Por Manolito Salazar*. - Los bogotanos siempre soñamos con tener una mejor movilidad, y cada alcalde trae su fórmula.
Mockus y su cultura ciudadana, Peñalosa, el pico y placa, el día sin carro, ciclovías y ciclorutas, medidas que sostuvieron sus sucesores. Personas encargadas de controlar los problemas de vías arterias, (Gerencia en Vía) la han tenido varias administraciones son más burocracia que ejecución y buenos resultados, cada día es más lenta la ciudad, agravada en esta administración por el deseo de empezar, continuar y terminar obras, y un divorcio entre el conductor y la autoridad.
En 2004, la capital tenía por lo menos 4 mil motos en circulación, y hoy son más de 520 mil motociclistas que se han convertido además en un riesgo en la seguridad vial, en los primeros 3 meses las muertes en accidentes de tránsito se han disparado, 18 más que en 2025, con 162 muertes, el 44 por ciento de esos decesos son de motociclistas, el 38 por ciento peatones y el 14 por ciento ciclistas, no parece que las cámaras salvavidas estén cumpliendo ese objetivo y si se ha convertido en un recaudo de recursos por violar los excesos de velocidad, que es hoy por hoy una de las consecuencias de accidentes con fatalidades en un 71 por ciento.
En la capital hay más de 2 millones de vehículos en las vías, y aunque existe el pico y placa para particulares y taxis, las administraciones encontraron otro negocio que permite recaudar más de 500 mil millones de pesos anuales con el llamado pico y placa solidario que permite a los conductores pagar para transitar sin restricción el día que le toca dejar el carro en su casa, y los trancones siguen al orden del día, y no me pregunten porque pero el día martes la velocidad puede ser de 7 a 10 kms por hora en las mañanas cuando salen los ciudadanos al trabajo y en la tarde cuando retornan a su hogar en las mal llamadas autopistas de Norte y Sur.
El transporte público a pesar de las bondades de Transmilenio y el uso exclusivo de las troncales se ha convertido en otro dolor de cabeza para los bogotanos, las constantes manifestaciones en las calles que paralizan el sistema especialmente en el Dorado afectando a los pasajeros, este año según cifras de la Secretaría de Gobierno, van 322 protestas, su gran mayoría pacíficas, pero con afectaciones al transporte.

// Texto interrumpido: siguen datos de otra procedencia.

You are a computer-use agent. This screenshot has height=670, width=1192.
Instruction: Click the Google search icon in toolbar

Actualmente la vigilancia y control del tráfico en las calles está en manos de 700 policías y 577 agentes civiles de tránsito, al parecer sin decirlo, la administración vuelve lentamente al sistema del control en las calles de civiles que salieron hace más de 30 años cuando Antanas Mockus decidió acabar con los entonces conocidos “Chupas” y darle el manejo del tránsito a la policía, es una solución o es simplemente un maquillaje al inmanejable caos de las vías de nuestra ciudad.

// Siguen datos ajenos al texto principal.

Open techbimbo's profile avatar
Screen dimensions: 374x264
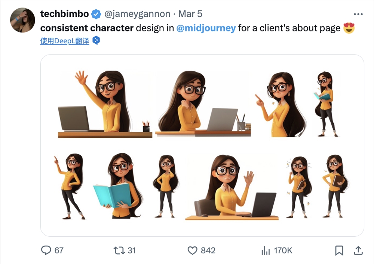point(23,20)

No hay respeto a la autoridad y ese es uno de los más graves problemas que tiene Bogotá, las calles se han convertido en una selva donde el que se cree más guapo incumple normas de tránsito en contra de aquellos que si las acatan, la gran mayoría, pero esa minoría afecta e incluso irrespeta a los uniformados, por ejemplo, los llamados pecaminosos grupo de motociclistas que agreden a la autoridad muchas veces sin razón y se oponen a sanciones y multas impuestas por la autoridad.
Casi siempre una administración pone su sello en temas como la seguridad, la lucha contra el hambre, la cultura ciudadana, el desarrollo urbano, el transporte, la sostenibilidad ambiental, entre otros, pero en materia de mejorar la movilidad los fracasos son constantes, no se ha encontrado la fórmula, nos llenamos de técnicos que pueden conocer mucho del tema, pero les falta calle que es donde el ciudadano vive el problema, será que esta administración contribuye a una solución, o seguirá en la confusión, amparado en la disculpa de que estamos terminando obras que mejorarán la movilidad, o será que después de 2 años de administración no han encontrado la forma para ejecutar lo que prometieron en campaña.
Bogotá, D. C, 12 de abril de 2026
*Periodista reconocido en el medio por sus chivas y noticias de análisis y contexto del diario acontecer de la capital de Colombia. Fue reportero en Caracol Radio.